**Exercise directions**
Only the stretch of the listing below that runs from the line with "Image resolution: width=929, height=2576." through the line with "[Instagram] (739, 2333)" is to be printed, exactly and with both ends.

======== Available data

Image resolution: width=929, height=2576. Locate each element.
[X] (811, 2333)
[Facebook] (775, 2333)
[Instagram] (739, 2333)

================
======== Available data

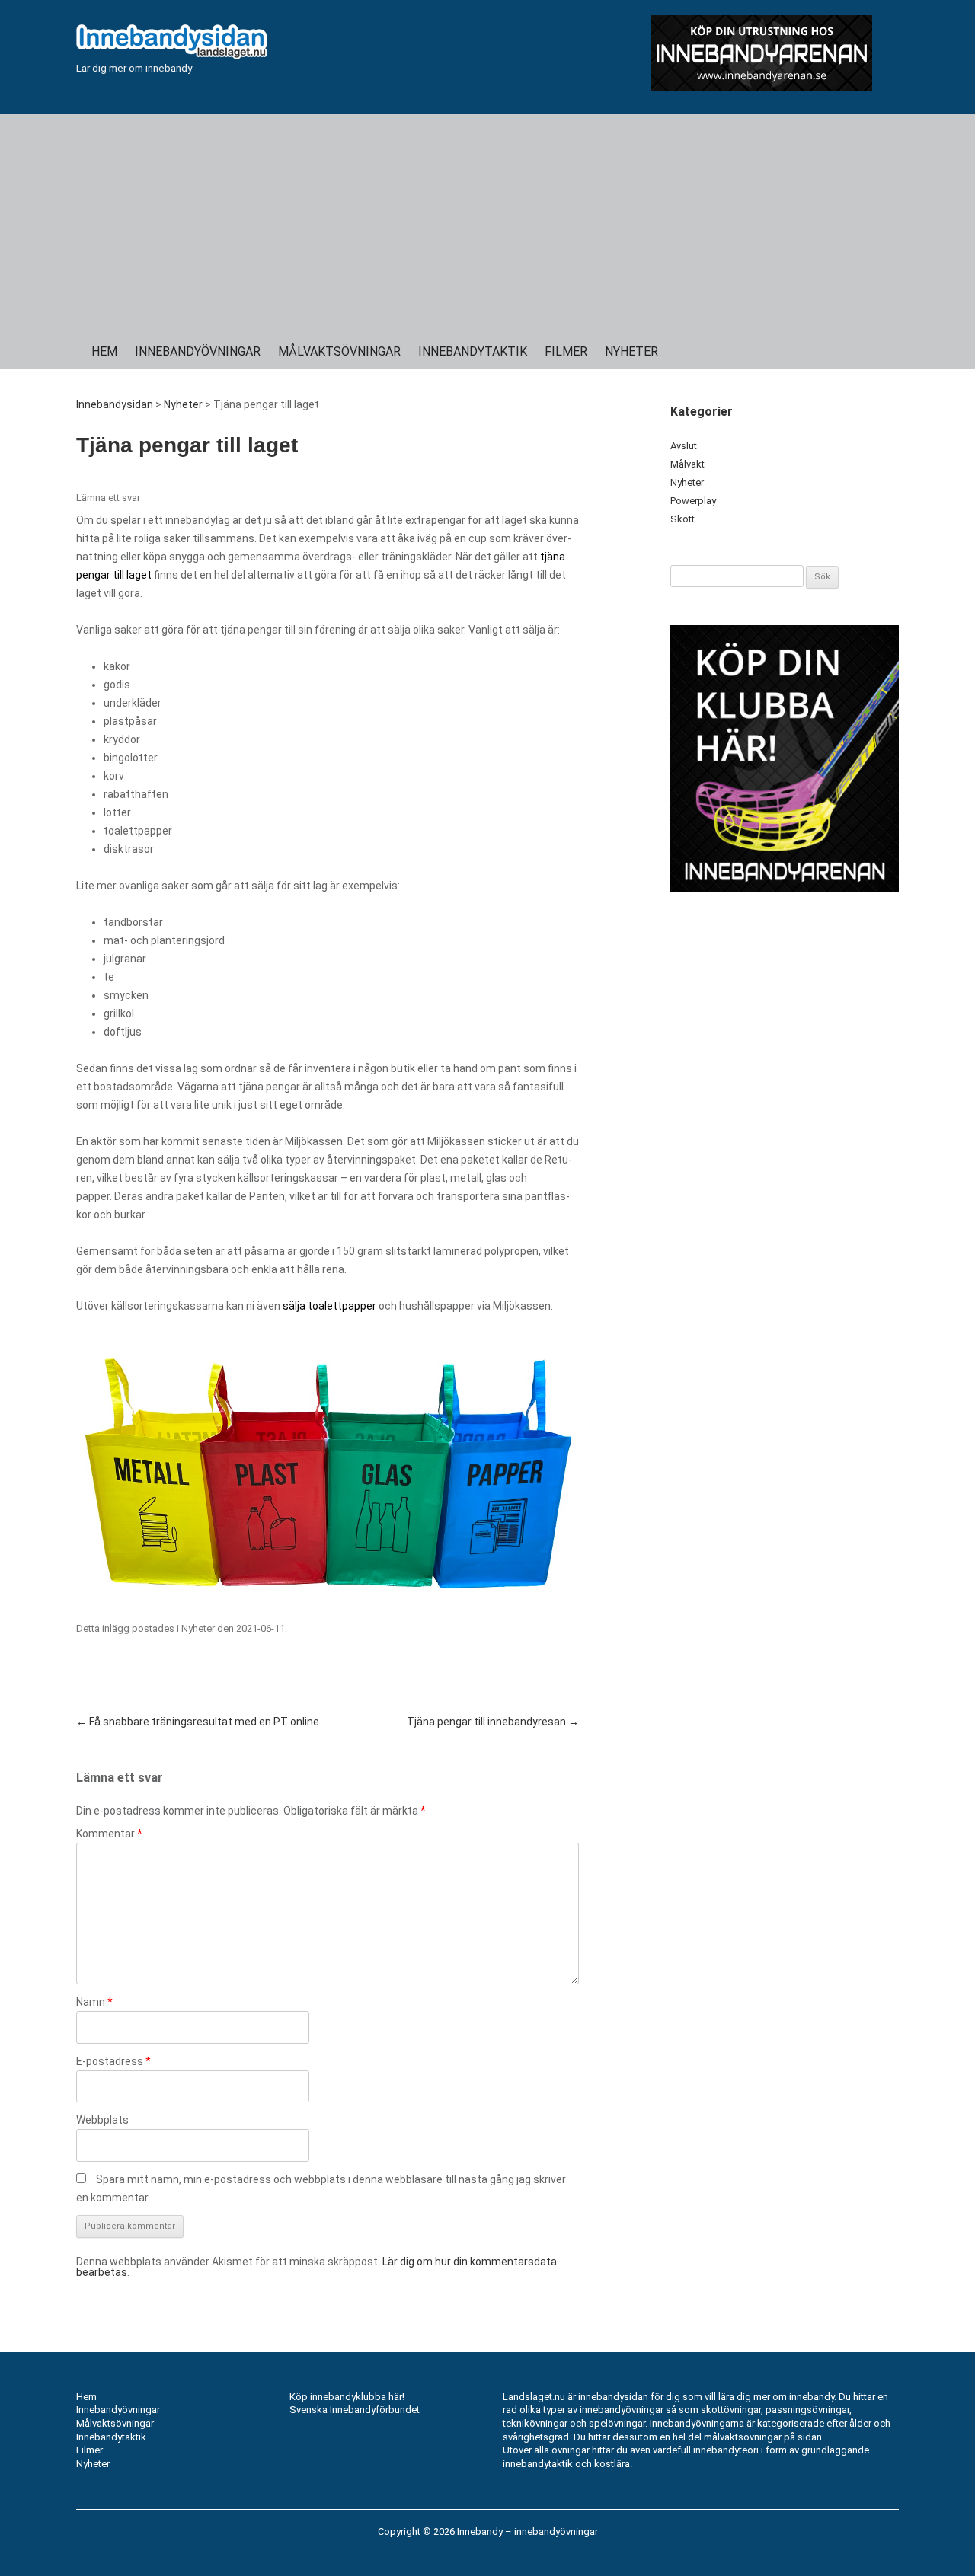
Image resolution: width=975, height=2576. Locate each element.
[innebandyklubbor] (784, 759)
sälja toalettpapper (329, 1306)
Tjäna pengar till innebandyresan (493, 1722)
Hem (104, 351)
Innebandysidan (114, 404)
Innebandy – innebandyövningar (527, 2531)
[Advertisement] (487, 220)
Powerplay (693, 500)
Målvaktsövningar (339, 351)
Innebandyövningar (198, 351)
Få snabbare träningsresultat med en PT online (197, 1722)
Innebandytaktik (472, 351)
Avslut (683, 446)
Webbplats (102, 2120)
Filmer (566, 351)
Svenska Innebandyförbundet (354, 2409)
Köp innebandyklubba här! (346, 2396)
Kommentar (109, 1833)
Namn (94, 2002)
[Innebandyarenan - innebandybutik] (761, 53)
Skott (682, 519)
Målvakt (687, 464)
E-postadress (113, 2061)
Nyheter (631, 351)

================
======== Available data

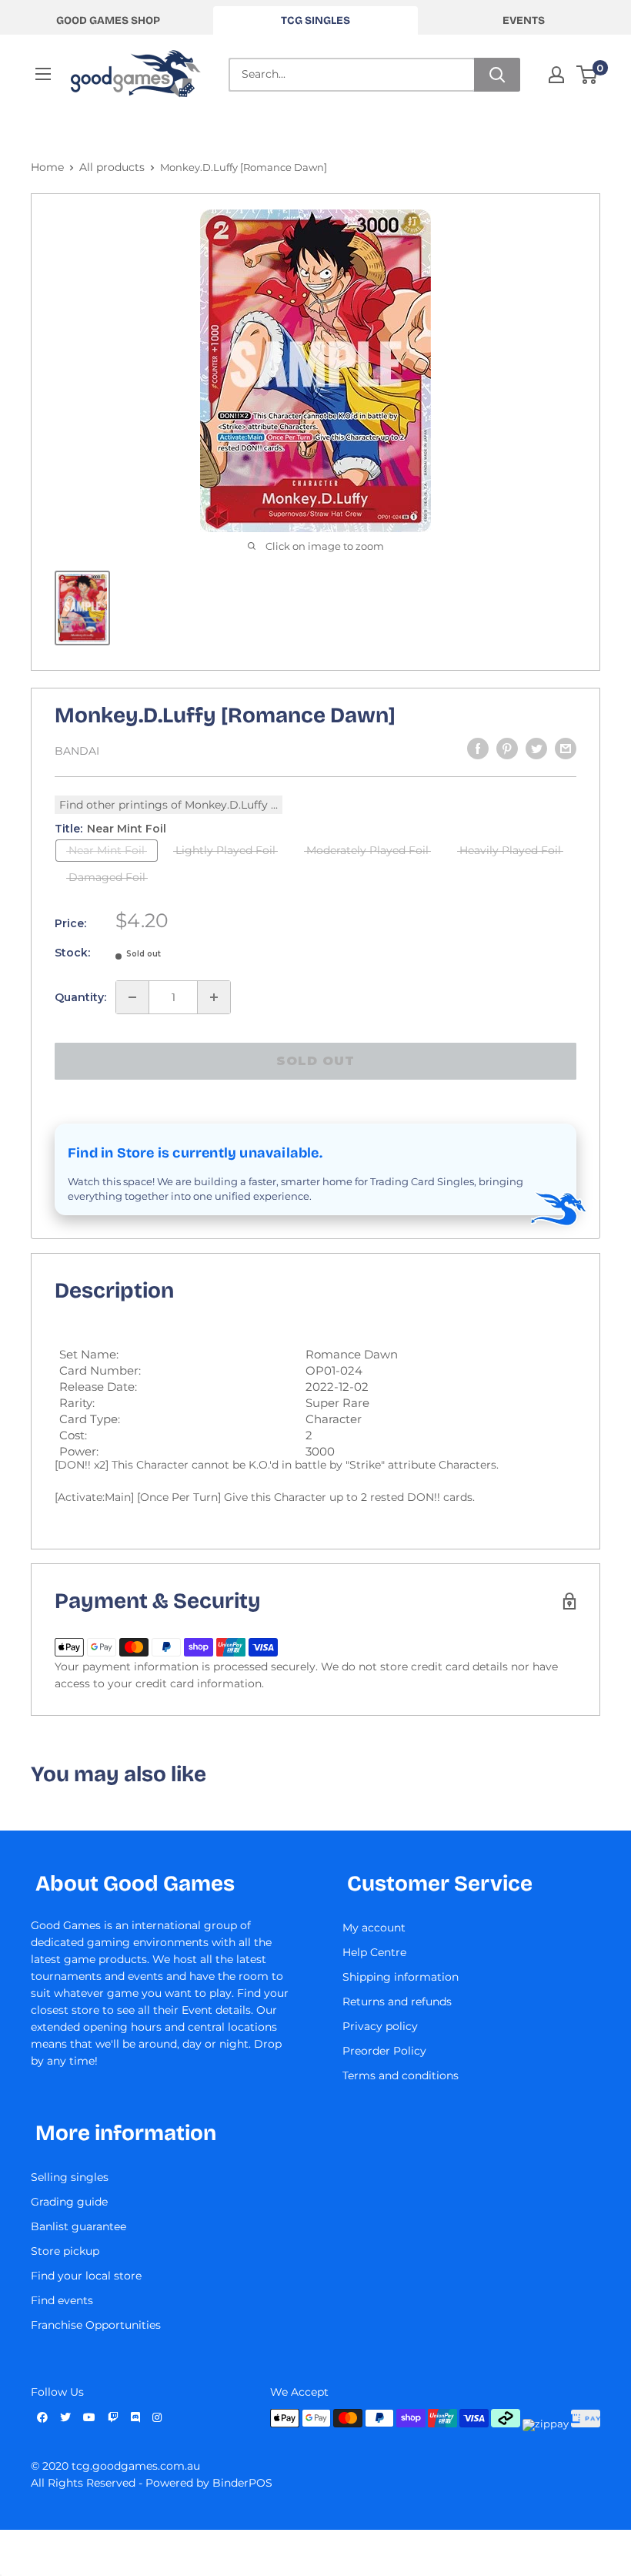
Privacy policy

================

**Expected answer**
Image resolution: width=929, height=2576. Locate each element.
[X] (811, 2333)
[Facebook] (775, 2333)
[Instagram] (739, 2333)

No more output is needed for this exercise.